Primers: MRPS30 promoter.

FW 5′-CTCCCAGCGTCAGGTCTAAG-3′ REV 5′-TGTTGCGTCATTCATGGTTT-3′.

Primers: CTCF site.

FW 5′-TGTGAAGCATGAGGTGAACAA-3′ REV 5′-TCTGGCAGAGATGCAGCTATTA-3′.

Primers: DNase I hypersensitive region:

FW 5′-TCCTGTCTTCCATCCCAGAG-3′ REV 5′-CAAGCAGCCCTCATGAAACT-3′.

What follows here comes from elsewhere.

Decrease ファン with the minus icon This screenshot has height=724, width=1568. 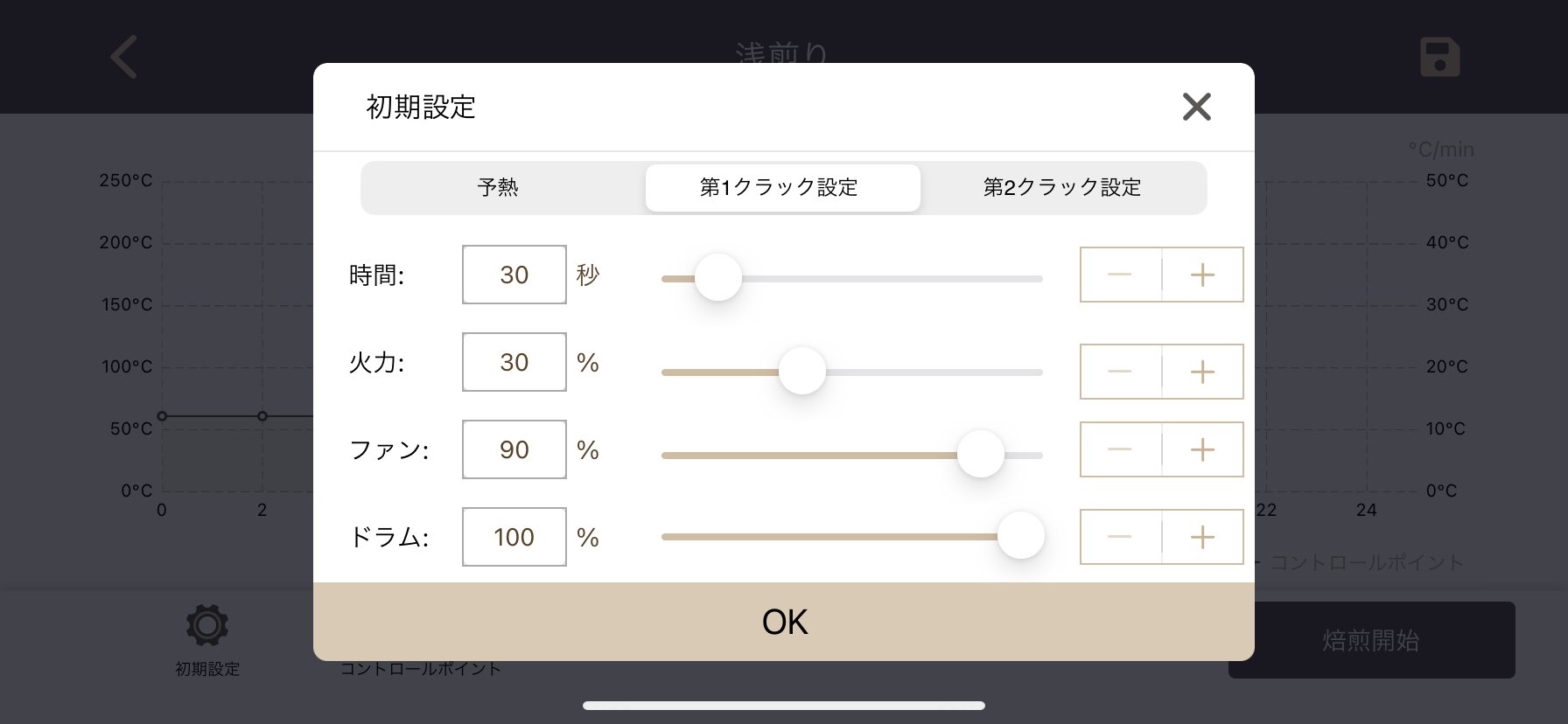1121,449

We first performed a genome-wide analysis of cis-acting eQTLs in 97 normal breast tissue samples and 284 breast adenocarcinomas. The tumor cohort comprised 216 ER-positive tumors and 68 ER-negative tumors. We limited the study to cis-acting loci because of insufficient power to identify trans-eQTLs, defining cis-acting loci as residing in a one megabase window around each gene's annotated transcription start site. Statistical significance was assessed by permutation (see Methods and experimental summary in Supplemental Figure 1). This analysis identified 57 genes in the normal dataset and 170 genes in the tumor dataset with cis-eQTLs significant at a 5% false discovery rate (Figure 1a, Supplemental Tables 1 and 2). Breast tumor eQTLs were distributed across the genome and no region of the genome was significantly over-represented in the number of eQTLs detected. When we analyzed ER-positive and ER-negative cohorts separately, 24 genes were significant only in ER-positive tumors while two were significant only in ER-negative tumors. Seventeen genes had significant eQTL in both normal tissue and tumor datasets. The larger number of significant eQTLs detected in ER-positive tumors may reflect both the larger number of samples in this cohort and differences in the genetic architecture between cohorts.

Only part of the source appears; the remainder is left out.